Two Buck Chuck
My friends swear by Two Buck Chuck, but I bought a case once, and it was disappointing ― even at that price. Why?
More a phenomenon than a wine, Two Buck Chuck (aka the Charles Shaw label) is an invention of the controversial wine producer Fred Franzia. The truth is, no TBC wine is the same from year to year, or even season to season. The label, sold only at Trader Joe's, is a gigantic Western version of a négociant wine in France ― large lots of bulk wine that a merchant has bought, blended, and bottled. On a good day, you might get your full $2 worth.
The trick is to buy one bottle of your favorite kind (Cabernet, Chardonnay, whatever). Pop the cork ASAP and see if you like it. Thumbs up? Race back and buy a case. We just tried this tactic, and, well, we'd go back for the Two Buck Sauvignon Blanc and the Chardonnay ― in a pinch.
I'm looking for a wine I'll always be able to find at the supermarket and trust that it'll taste good. Any suggestions?

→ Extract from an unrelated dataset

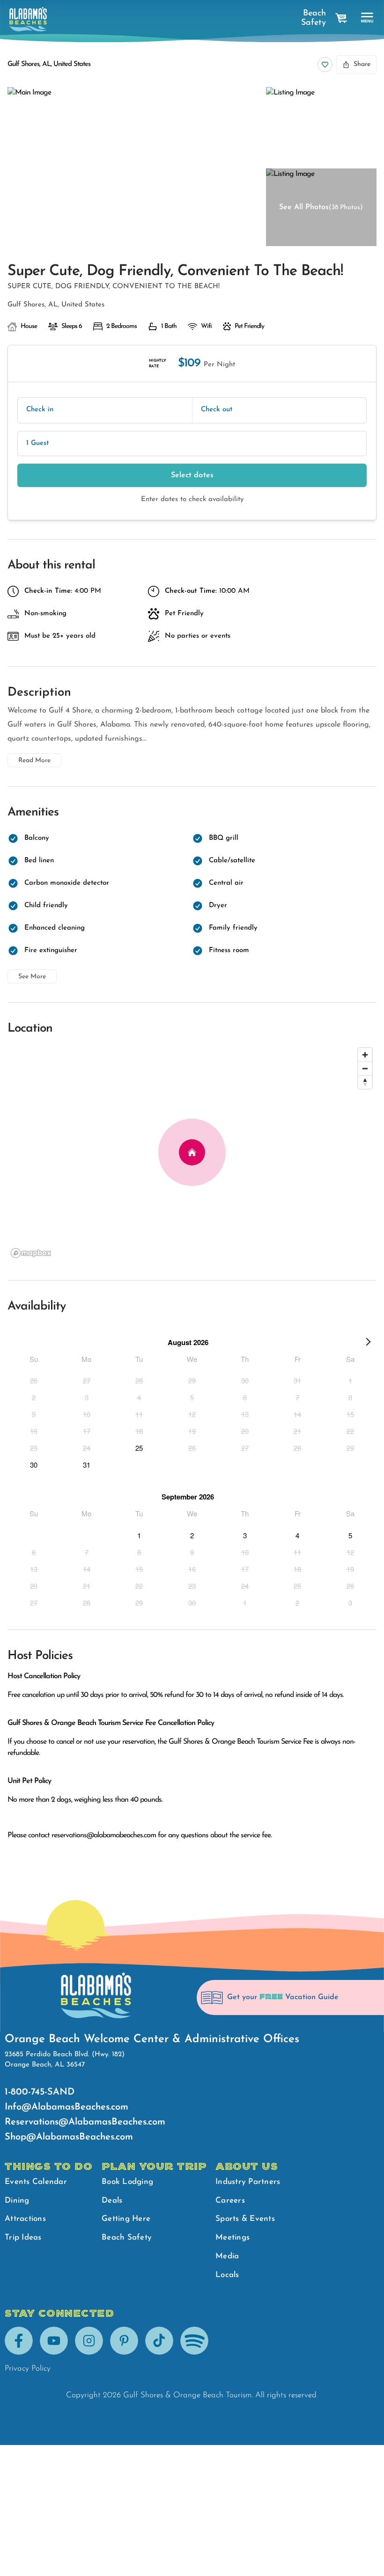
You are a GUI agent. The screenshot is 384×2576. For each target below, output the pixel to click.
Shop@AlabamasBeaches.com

A two-case tasting of our old standbys (BV "Coastal Estates" and Beringer "Founders' Estate") let us down: Many of those earlier budget players seem to have lost the quality edge to newer labels. Here are some affordable, large-production names to remember now.
Clos du Bois Okay, it's not exactly new, but if you're fond of generous oak in your Chardonnay, this Sonoma giant turns out a gazillion
excellent cases for you.
Columbia Crest "Grand Estates" The Cabernets and Merlots from this Washington label always taste like they should cost more than they do.
Geyser Peak We've kept the Sauvignon Blanc from this label in our cellar for a long time; now we've added the Merlot.
Hess "Appellation" series The value-priced lineup from the Hess Collection, on Napa's Mt. Veeder, gets a quality boost from estate fruit that didn't make it into the label's upper-tier bottles.